Welche Posten stehen den Teilnehmern nach ihrer Assistentenzeit offen?

Die Assistenzzeit dauert ungefähr ein bis zwei Jahre. Klassische Stellen danach sind im Projektmanagement, Key Account Management, in der Unternehmensentwicklung oder in digitalen Geschäftsfeldern. Es kann sein, dass man nach der Assistenz Personalverantwortung bekommt, aber das ist nicht obligatorisch. Naheliegend ist, dass man eine Stelle in der arvato-Einheit antritt, in der man auch seine Assistenzzeit absolviert hat. Denn dort kennt man das Geschäft und die Kollegen.

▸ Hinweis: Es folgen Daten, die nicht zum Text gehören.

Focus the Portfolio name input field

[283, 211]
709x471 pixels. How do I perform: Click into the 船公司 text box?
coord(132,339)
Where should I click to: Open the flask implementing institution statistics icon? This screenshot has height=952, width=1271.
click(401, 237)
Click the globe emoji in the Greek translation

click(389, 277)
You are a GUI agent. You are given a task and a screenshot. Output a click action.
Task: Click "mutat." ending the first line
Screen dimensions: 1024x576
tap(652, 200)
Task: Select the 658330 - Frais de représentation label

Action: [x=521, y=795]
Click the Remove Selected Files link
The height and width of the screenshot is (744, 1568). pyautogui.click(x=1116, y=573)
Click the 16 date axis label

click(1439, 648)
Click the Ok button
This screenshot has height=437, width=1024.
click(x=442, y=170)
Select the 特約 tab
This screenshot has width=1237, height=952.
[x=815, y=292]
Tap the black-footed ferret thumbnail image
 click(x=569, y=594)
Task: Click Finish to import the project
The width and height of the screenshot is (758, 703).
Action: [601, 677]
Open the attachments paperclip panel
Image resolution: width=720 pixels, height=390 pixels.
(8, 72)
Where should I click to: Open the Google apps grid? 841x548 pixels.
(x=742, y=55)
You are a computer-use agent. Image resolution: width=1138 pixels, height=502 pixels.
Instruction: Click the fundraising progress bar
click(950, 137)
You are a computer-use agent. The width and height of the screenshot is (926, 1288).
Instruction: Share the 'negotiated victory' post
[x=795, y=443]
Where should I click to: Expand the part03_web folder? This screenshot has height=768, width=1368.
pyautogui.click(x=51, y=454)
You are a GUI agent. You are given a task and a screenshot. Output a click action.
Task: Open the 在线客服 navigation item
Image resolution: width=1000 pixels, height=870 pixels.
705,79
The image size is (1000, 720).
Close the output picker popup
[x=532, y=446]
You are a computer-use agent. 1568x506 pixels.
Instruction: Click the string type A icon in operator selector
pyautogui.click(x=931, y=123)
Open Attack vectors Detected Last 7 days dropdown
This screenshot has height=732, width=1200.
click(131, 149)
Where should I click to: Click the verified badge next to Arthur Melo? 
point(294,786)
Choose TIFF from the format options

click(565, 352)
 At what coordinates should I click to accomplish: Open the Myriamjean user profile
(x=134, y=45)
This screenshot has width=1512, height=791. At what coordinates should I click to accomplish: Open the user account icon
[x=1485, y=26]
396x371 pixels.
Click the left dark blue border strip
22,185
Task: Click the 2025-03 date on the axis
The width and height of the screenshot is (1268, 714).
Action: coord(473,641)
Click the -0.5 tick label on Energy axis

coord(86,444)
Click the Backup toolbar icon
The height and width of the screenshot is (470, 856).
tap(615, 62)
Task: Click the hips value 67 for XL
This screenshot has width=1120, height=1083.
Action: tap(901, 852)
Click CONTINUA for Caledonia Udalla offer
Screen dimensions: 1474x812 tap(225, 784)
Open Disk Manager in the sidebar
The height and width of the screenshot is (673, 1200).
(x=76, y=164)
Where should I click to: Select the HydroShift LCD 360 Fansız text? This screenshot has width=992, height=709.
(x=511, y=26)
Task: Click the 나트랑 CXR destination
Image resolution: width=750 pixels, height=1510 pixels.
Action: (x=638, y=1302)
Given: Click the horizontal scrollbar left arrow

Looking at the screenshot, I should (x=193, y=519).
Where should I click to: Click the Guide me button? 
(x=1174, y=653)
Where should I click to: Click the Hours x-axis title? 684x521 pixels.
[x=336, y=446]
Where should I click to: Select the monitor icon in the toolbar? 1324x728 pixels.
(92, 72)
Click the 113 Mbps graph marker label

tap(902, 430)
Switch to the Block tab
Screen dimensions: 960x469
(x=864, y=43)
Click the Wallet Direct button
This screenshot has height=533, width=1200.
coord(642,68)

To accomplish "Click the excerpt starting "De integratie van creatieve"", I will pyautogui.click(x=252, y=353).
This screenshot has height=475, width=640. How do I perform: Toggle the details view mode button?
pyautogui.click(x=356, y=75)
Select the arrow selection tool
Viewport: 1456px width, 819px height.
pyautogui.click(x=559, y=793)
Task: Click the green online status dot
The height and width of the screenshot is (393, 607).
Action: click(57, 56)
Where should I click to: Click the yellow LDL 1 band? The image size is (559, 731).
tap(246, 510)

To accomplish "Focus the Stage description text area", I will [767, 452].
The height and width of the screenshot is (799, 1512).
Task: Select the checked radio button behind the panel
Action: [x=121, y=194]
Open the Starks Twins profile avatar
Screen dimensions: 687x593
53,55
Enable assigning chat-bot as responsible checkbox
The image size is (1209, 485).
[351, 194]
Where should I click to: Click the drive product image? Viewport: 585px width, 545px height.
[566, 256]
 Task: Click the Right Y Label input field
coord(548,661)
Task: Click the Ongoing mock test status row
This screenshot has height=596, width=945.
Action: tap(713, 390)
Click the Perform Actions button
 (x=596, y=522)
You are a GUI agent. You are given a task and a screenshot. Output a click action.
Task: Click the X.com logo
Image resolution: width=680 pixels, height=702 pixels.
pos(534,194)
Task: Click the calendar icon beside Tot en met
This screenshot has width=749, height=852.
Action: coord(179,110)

Das ist aber nicht zwingend, man kann sich auch in anderen Einheiten umsehen, ob dort etwas passt. arvato ist sehr vielseitig und sehr groß – da gibt es viele Möglichkeiten.

Was muss man für den Assistenzposten mitbringen?

Einen Hochschulabschluss, am besten in BWL, Wirtschaftsingenieurwesen oder in einem Management-Studium. Aber es müssen nicht unbedingt diese Fächer sein, auch ich habe schließlich etwas anderes studiert. Was man auf jeden Fall braucht ist eine hohe Affinität zu Zahlen: Mein neuer bester Freund ist Excel :-) . Außerdem sollte man Zugang zu betriebswirtschaftlichen Themen haben und fließend englisch sprechen, denn wir haben viele internationale Kontakte.

Wer einen 9-to-5-Job sucht, wird hier nicht fündig. Je nach Projektphase kann es abends auch schon einmal etwas später werden. Hier wird von Anfang an eigenverantwortlich gearbeitet. Man kann immer seine Kollegen fragen, aber es wird erwartet, dass man ein Problem eigenständig lösen kann.